Text segment =>
○ ○ ○ ○ ○ ○ ○
2. In order to understand the argument with regard to the point of limitation it is necessary to set out certain facts. The plaintiff's grandfather Goloke Nath Roy Choudhury was the proprietor of the Zemindari and died in the year 1846. He was succeeded by his widow Janhavi Choudhurani who had the estate of a Hindu widow. In the year 1848 she adopted Baikuntha Nath Roy. After attaining majority Baikuntha executed an ekrarnama in favour of the lady by which he gave her a life interest in the estate. This document was executed in 1865. The lady was dispossessed in the year 1878. Baikuntha died in 1887 and the lady died in 1900. She was succeeded by Baikuntha's widow Rani Dinamoni Choudhurani who had the estate of a Hindu widow. She adopted the plaintiff in 1914 and died in 1918. It is thus clear that the plaintiff got an absolute estate in the year 1914. He alleges previous possession and dispossession and on these facts Article 14 2, Limitation Act, would apply. Mr. Ghose, however, has argued that Article 140 applies in view of Ex. 4 which is a document executed by the natural father of the plaintiff in favour of Dinamoni. Dr. Basak has contended on the other side that this document does not affect the period of limitation for three reasons. The first reason is that no such case was ever made in the plaint. The suit was prima facie barred by limitation. It was therefore for the plaintiff to set out the facts on which he relied to show that the suit was not barred. This part of his case will be found in para. 3 of the plaint. It sets out that though he had obtained an absolute estate he was a minor and Dinamoni continued to hold possession of the property as his guardian. If he had intended to make out a case that Article 140 applied in view of the document. Ex. 4 he should have definitely raised the question in his plaint.
○ ○ ○ ○ ○ ○ ○
Job 1 =>
Present the listing from the line containing "Where should I" through the end of the listing as a numbered list, with blank lines and pictures left out.
Job 2 =>
Continue the passage on the limitation question in the plaintiff's suit, starting after its last sentence.
○ ○ ○ ○ ○ ○ ○
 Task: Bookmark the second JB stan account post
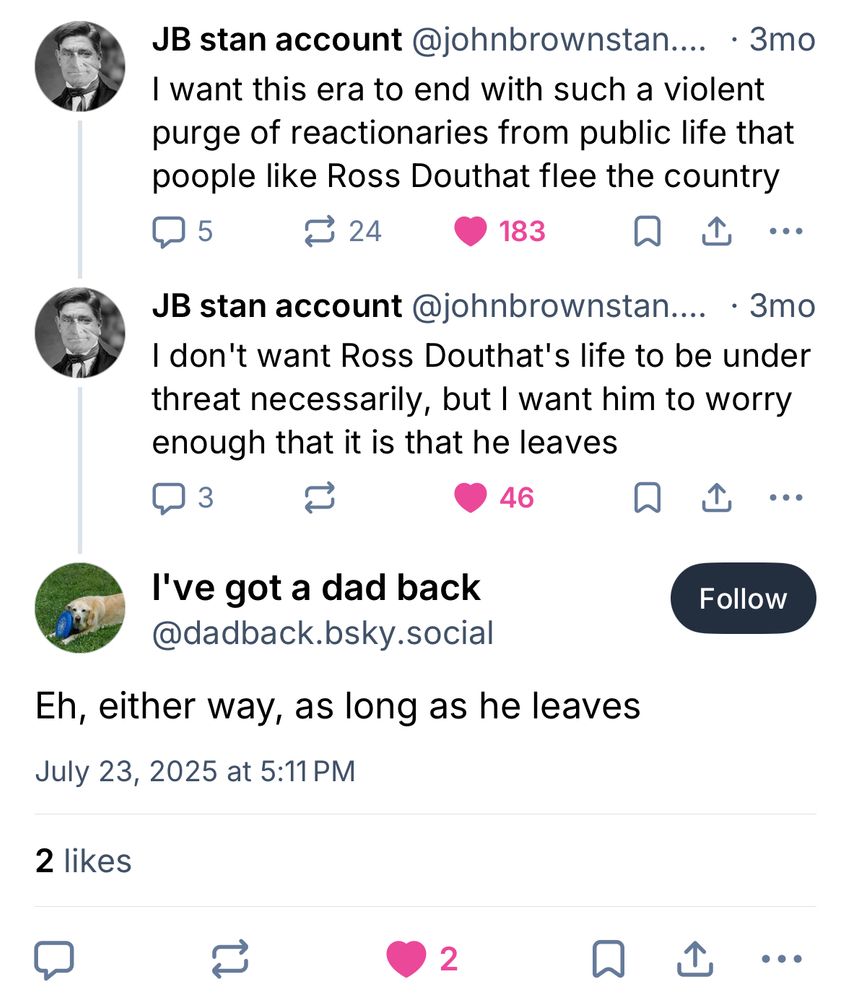pyautogui.click(x=648, y=497)
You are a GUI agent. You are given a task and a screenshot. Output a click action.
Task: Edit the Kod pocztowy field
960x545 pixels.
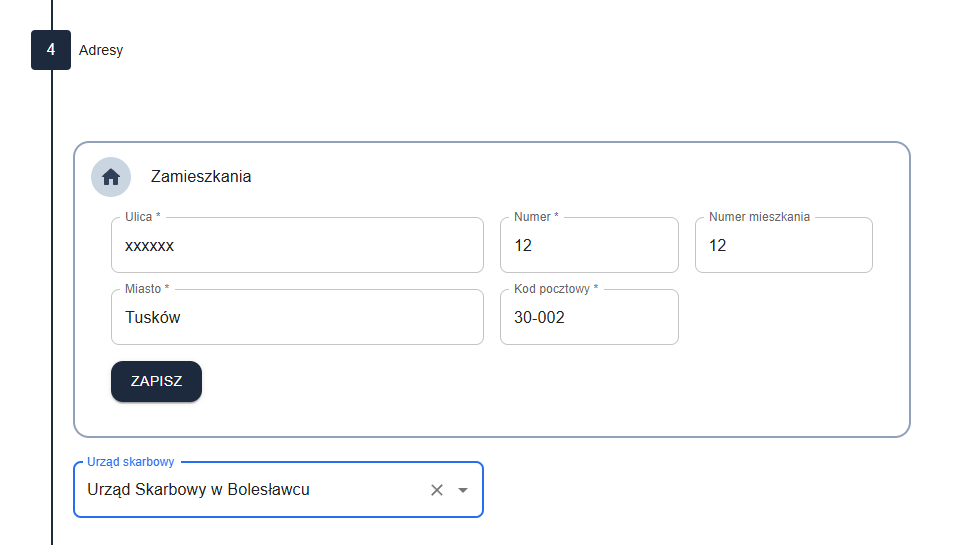coord(589,318)
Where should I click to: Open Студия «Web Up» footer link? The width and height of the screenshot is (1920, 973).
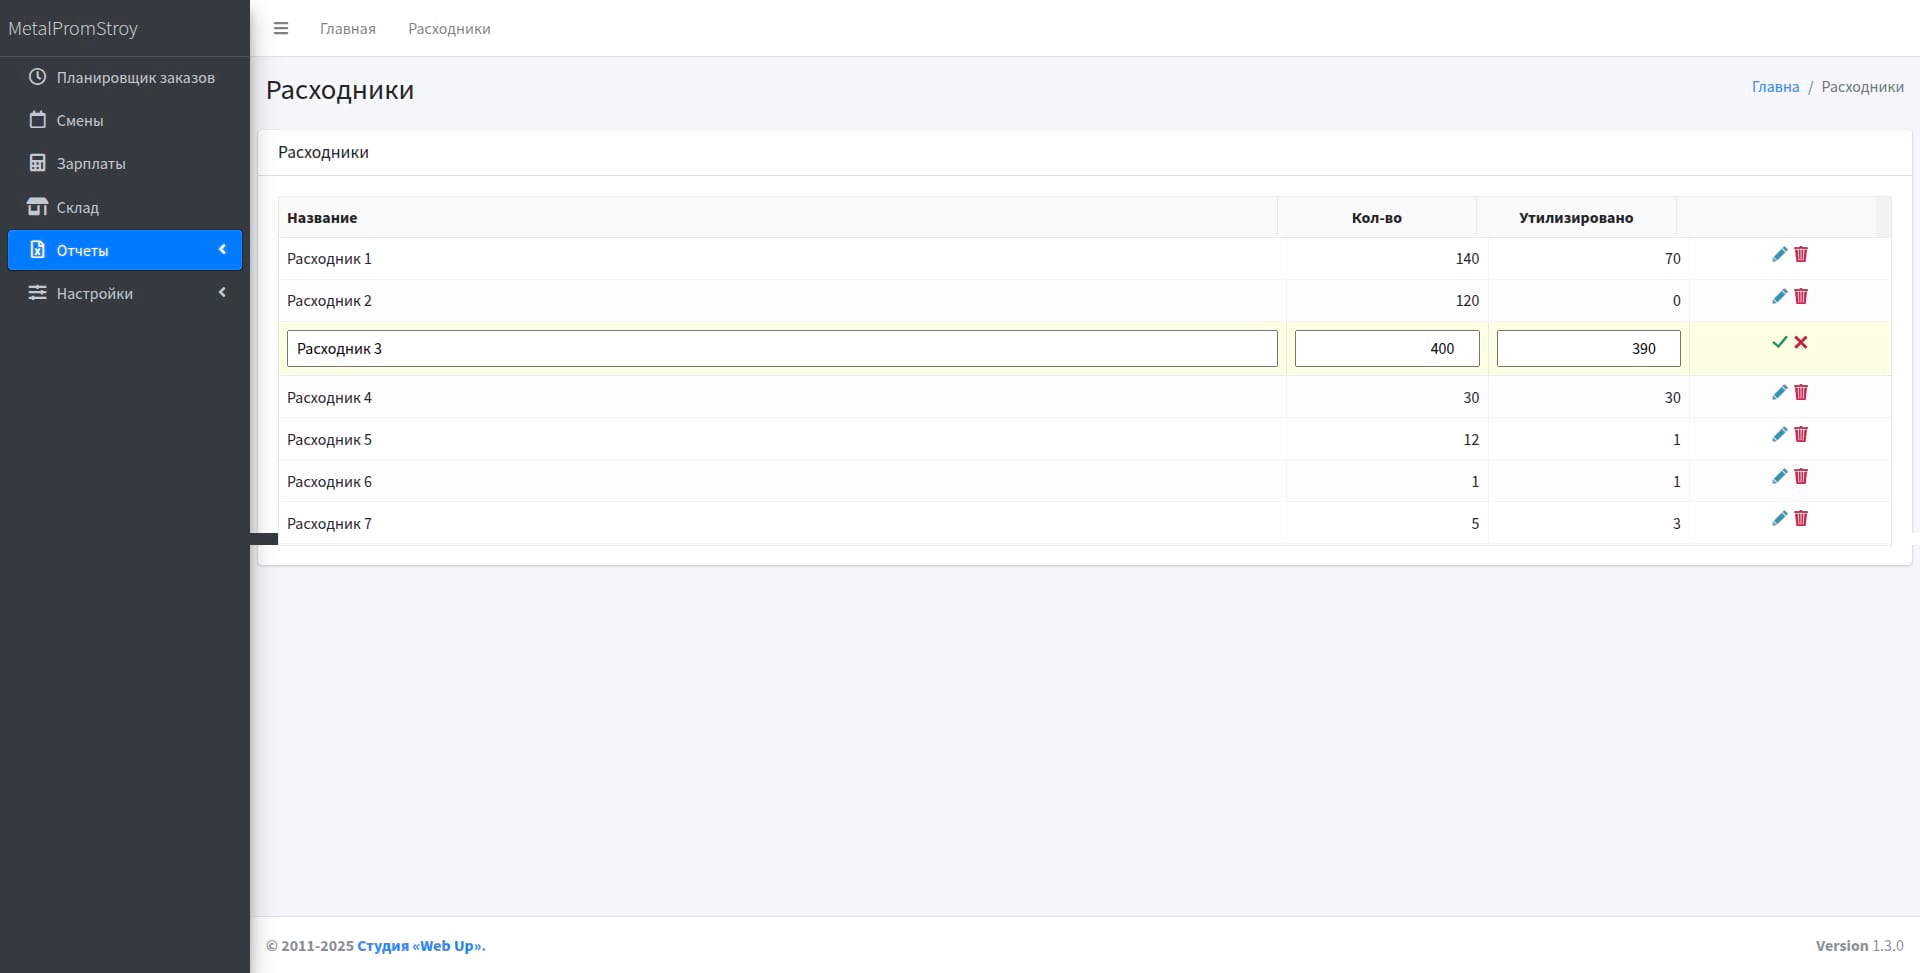(x=420, y=946)
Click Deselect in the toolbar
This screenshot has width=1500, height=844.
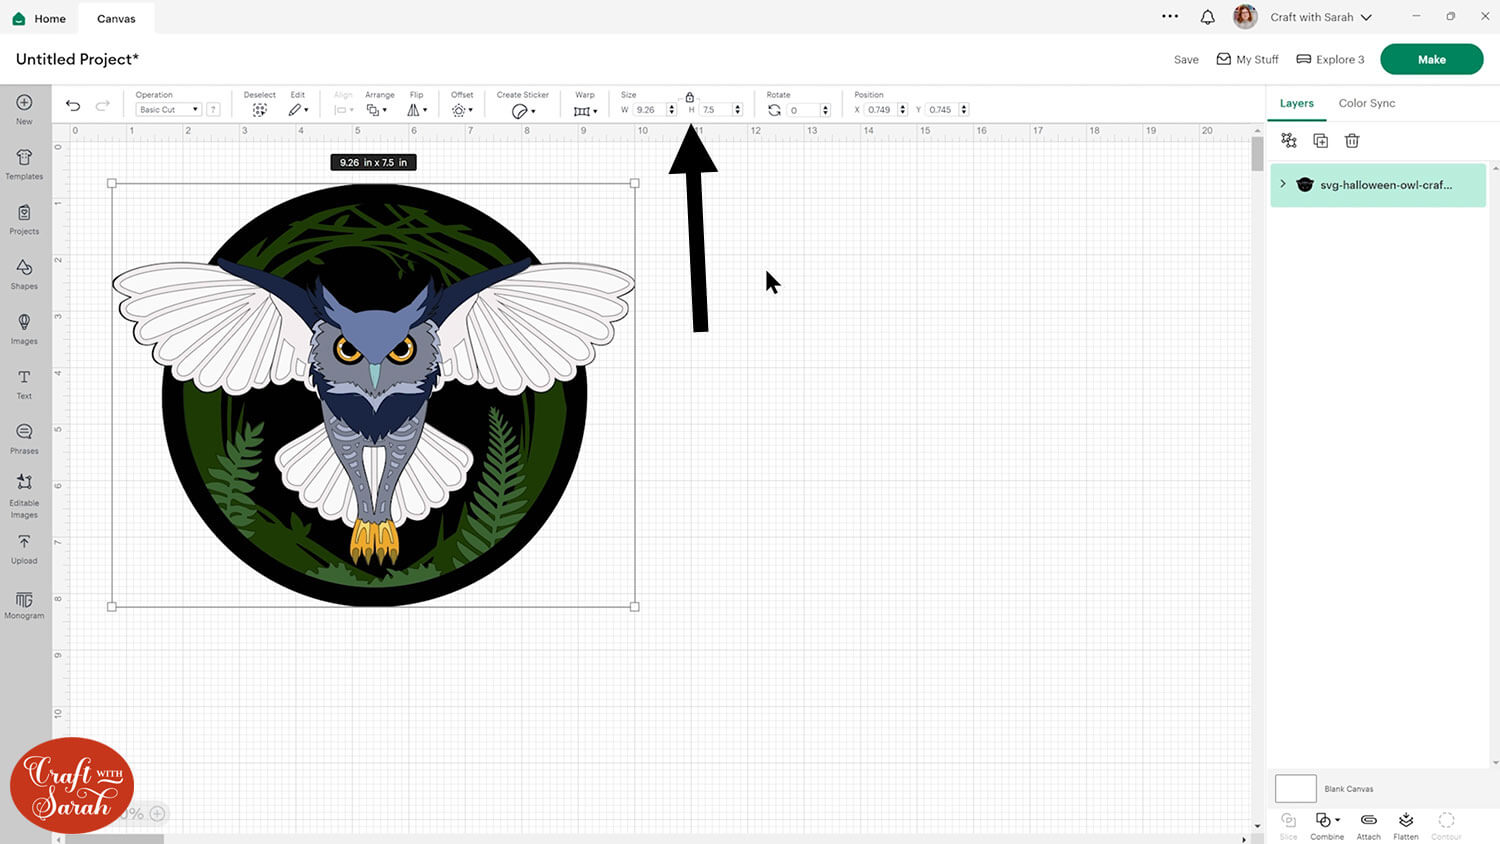pyautogui.click(x=259, y=109)
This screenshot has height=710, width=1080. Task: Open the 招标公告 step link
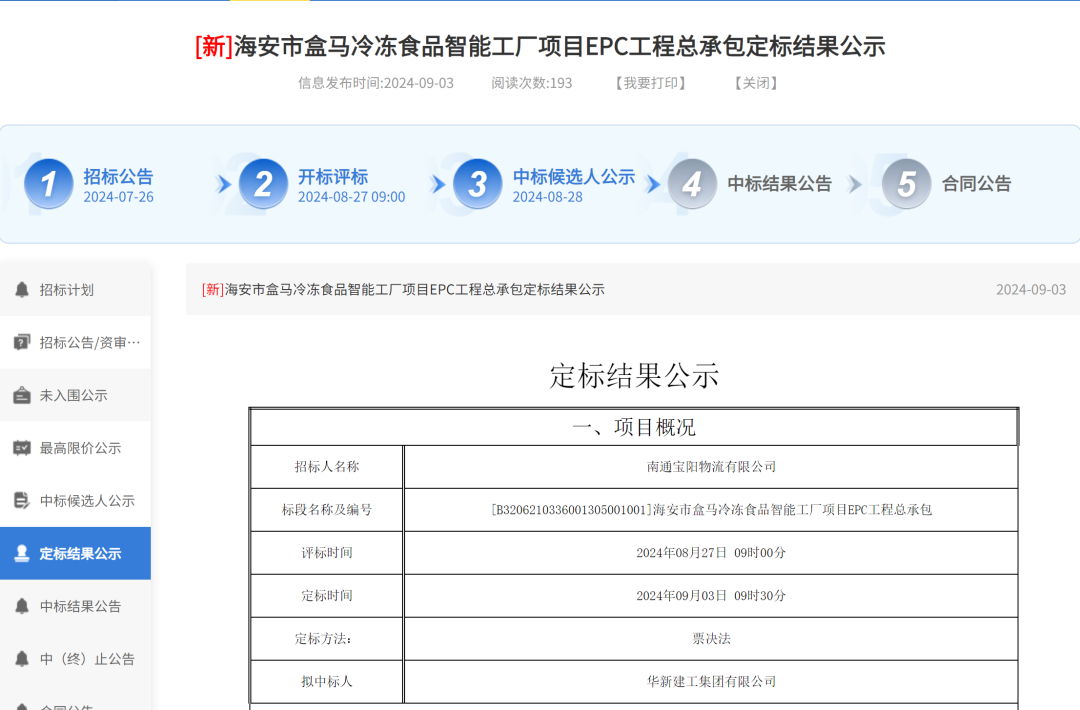(118, 177)
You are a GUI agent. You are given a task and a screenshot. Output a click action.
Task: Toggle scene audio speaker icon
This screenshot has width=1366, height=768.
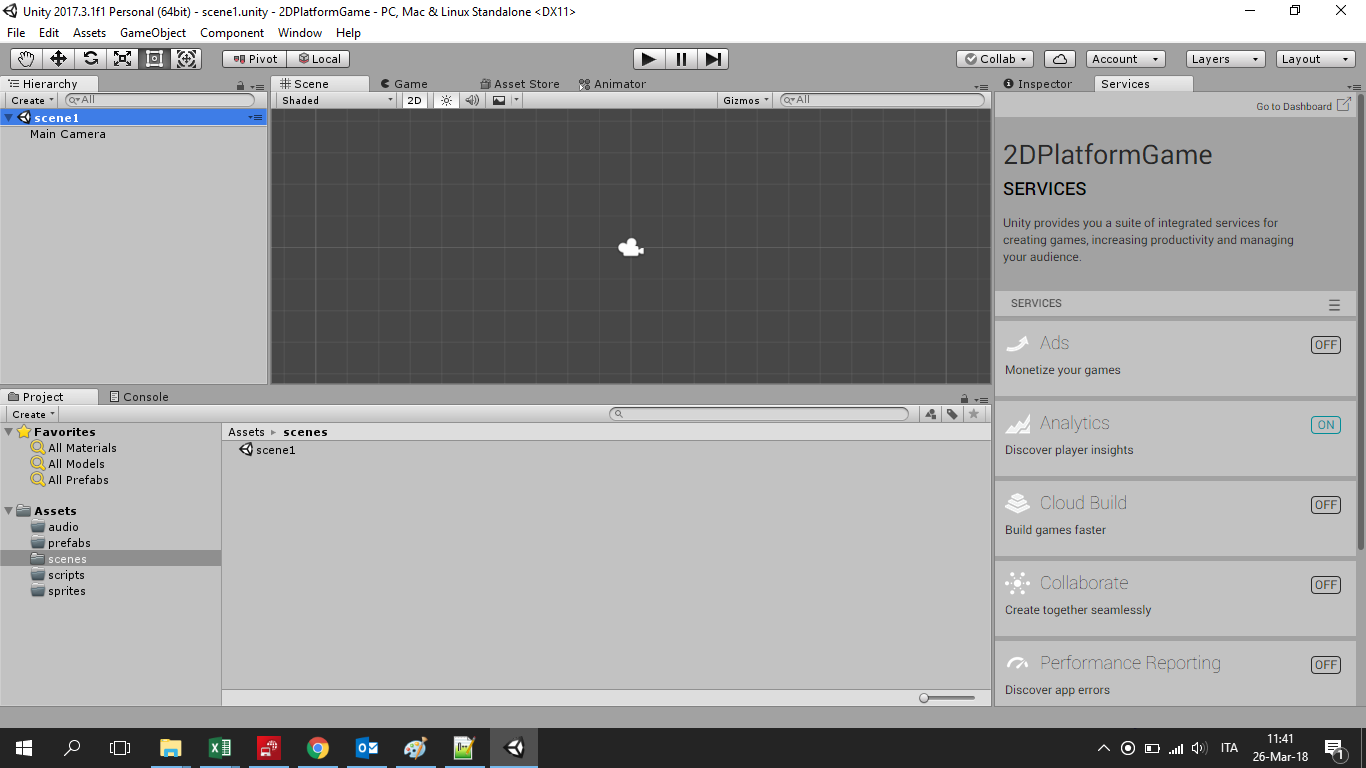(472, 100)
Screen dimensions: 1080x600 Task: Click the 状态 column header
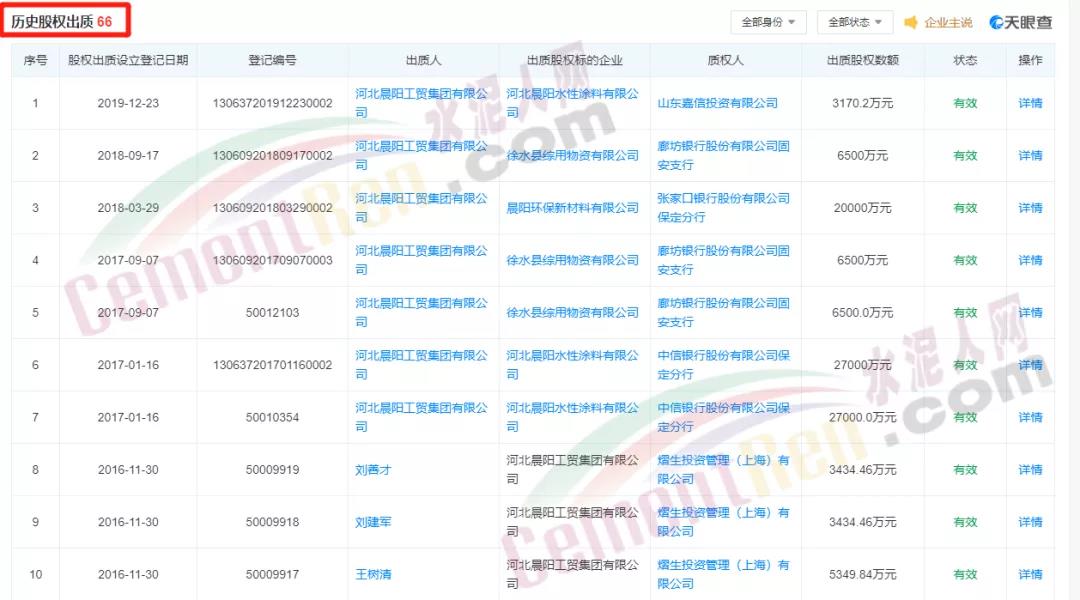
○ ○ ○ ○ ○ ○ ○
Answer 1 =>
1. Where should I click to: Open Студия «Web Up» footer link? The width and height of the screenshot is (1920, 973).
2. (x=420, y=946)
3. Click Deselect in the toolbar
4. This screenshot has width=1500, height=844.
5. pyautogui.click(x=259, y=109)
6. This screenshot has height=710, width=1080. Task: Open the 招标公告 step link
7. (118, 177)
8. You are a GUI agent. You are given a task and a screenshot. Output a click action.
9. Task: Toggle scene audio speaker icon
10. This screenshot has width=1366, height=768.
11. (472, 100)
12. Screen dimensions: 1080x600 Task: Click the 状态 column header

Answer 2 =>
3. The second ground alleged is that Ex. 4 did not create any life estate in favour of Dinamoni. This document was executed by the plaintiff's father in favour of Dinamoni and really contains the terms of the agreement made between him and Dinamoni with regard to the adoption of the plaintiff It is obvious that such a document could not in itself create any estate in favour of Dinamoni. The executant had no interest in the property at all and it was not possible for him to carve a life estate out of an absolute estate which did not exist and might never come into existence. The plaintiff can only succeed if it can be shown that although no estate in favour of Dinamoni was created he is prevented from questioning the agreement made with her by his father. It is clear that no case of estoppel can arise as the plaintiff does not claim the estate through his father. Mr. Ghose contended that what the father was really doing was to make a contract for the benefit of his minor son, who is therefore bound by it. There can be no question that the son was benefited by it. This aspect of the matter was considered in the case reported in Krishnamurthi Ayyar v. Krishnamurthi Ayyar 1927 PC 139. The relevant portion of the judgment is to be found at p. 263 (of 54 I A) where it is pointed out 'that the adoption cannot be undone; it cannot therefore be conditional.' I am therefore clearly of opinion that Ex. 4 did not create any life estate in favour of Dinamoni.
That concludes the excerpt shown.